Search the listing below for the word "input" and return each line that contains it.
Top of ENTRIES PROVIDED
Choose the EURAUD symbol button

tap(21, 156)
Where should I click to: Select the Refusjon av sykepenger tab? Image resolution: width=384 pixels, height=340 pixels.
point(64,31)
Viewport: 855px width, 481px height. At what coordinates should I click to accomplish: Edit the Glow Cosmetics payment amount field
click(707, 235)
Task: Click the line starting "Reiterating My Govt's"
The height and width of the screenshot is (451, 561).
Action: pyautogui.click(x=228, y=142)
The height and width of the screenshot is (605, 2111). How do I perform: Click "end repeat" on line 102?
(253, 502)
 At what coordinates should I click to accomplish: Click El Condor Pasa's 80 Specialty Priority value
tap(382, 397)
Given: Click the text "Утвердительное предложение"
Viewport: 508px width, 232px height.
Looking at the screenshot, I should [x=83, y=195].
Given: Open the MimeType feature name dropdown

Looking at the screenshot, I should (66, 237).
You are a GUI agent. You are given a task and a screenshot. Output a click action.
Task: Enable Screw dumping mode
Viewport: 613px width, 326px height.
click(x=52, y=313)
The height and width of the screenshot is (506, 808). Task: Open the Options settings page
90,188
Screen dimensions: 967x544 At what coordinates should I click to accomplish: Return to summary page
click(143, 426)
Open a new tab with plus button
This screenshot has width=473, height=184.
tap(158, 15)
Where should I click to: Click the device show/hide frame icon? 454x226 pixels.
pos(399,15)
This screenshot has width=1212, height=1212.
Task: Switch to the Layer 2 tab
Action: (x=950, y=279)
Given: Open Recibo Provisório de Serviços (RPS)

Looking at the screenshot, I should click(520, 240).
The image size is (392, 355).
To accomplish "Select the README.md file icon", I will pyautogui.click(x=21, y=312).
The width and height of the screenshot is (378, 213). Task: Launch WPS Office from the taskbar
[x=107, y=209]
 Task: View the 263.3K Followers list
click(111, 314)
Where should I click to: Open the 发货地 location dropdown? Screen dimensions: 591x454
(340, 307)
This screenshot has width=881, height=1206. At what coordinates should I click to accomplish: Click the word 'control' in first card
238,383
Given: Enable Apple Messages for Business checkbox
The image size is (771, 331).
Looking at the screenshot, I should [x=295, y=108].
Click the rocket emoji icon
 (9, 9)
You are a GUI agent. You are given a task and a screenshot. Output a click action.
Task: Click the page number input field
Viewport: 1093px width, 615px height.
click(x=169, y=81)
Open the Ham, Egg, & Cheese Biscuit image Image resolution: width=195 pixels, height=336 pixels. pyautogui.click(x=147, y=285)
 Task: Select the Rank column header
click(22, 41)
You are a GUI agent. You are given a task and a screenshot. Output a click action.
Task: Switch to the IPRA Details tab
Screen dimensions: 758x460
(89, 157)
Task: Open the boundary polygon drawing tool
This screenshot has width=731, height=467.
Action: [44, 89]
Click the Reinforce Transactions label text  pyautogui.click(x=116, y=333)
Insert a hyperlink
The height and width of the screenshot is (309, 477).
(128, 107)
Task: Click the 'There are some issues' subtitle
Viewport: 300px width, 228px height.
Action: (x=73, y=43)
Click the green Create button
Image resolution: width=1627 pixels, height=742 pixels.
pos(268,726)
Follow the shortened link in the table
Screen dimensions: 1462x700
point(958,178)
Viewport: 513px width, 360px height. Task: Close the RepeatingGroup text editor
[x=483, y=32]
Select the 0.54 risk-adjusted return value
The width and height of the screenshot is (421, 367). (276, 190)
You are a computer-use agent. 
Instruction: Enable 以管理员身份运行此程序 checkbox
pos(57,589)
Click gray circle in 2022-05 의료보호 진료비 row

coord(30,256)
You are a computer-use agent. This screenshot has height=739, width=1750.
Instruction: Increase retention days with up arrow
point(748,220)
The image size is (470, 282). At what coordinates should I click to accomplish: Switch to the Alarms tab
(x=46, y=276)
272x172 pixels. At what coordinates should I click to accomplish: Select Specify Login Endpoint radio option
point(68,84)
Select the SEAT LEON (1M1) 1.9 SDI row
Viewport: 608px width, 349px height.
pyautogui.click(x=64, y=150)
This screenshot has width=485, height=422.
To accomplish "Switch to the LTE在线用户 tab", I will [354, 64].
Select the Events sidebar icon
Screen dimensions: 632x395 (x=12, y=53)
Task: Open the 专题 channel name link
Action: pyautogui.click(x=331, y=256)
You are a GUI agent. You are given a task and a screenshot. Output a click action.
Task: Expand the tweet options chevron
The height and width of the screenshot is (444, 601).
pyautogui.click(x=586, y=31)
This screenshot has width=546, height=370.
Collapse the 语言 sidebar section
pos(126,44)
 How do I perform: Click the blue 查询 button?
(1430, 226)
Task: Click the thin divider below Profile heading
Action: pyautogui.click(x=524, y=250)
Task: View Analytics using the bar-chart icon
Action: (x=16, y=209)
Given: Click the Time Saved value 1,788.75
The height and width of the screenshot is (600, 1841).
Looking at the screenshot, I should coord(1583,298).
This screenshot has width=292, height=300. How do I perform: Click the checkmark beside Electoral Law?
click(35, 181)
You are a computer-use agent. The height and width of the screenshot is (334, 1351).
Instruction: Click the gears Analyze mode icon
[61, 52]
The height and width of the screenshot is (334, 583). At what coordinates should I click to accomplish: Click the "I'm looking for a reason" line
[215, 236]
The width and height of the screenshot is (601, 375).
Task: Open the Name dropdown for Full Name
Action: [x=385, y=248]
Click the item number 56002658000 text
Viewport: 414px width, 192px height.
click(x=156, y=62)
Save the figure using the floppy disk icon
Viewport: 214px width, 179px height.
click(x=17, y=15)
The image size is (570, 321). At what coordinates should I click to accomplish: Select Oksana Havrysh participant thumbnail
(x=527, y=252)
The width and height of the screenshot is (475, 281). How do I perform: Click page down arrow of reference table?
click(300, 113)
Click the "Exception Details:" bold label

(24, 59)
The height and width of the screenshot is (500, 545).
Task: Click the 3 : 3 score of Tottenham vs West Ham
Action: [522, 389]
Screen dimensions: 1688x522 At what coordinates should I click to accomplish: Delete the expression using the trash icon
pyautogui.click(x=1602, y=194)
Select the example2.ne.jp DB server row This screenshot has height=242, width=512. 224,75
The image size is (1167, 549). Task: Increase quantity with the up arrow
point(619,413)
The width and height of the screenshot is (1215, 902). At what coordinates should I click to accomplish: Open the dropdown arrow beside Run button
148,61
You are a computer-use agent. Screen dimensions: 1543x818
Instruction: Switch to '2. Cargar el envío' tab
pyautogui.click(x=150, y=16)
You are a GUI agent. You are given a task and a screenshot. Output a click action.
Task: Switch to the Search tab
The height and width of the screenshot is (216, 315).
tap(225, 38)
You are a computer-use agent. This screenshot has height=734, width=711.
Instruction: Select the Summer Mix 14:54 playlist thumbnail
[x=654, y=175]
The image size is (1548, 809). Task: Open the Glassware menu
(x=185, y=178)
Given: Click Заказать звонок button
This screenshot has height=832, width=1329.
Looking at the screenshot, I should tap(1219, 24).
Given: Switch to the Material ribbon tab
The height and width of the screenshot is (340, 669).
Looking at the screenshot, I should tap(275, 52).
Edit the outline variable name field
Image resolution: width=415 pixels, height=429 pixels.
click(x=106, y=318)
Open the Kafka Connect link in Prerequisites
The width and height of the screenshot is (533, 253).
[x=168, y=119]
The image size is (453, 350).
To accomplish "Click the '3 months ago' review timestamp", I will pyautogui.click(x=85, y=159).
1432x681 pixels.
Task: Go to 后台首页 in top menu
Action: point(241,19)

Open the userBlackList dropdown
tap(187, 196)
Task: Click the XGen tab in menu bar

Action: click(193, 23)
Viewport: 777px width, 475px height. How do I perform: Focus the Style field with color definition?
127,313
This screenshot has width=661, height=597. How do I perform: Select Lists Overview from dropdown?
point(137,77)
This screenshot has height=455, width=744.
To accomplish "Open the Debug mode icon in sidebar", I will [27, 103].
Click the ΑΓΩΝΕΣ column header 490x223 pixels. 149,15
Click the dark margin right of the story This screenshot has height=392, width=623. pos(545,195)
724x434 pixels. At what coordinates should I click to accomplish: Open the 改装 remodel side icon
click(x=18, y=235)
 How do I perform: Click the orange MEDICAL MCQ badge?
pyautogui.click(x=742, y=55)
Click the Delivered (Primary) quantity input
Bottom of ENTRIES PROVIDED
RESPONSE FOR THIS EXERCISE
Task: Click the page number input field
Click the Delivered (Primary) quantity input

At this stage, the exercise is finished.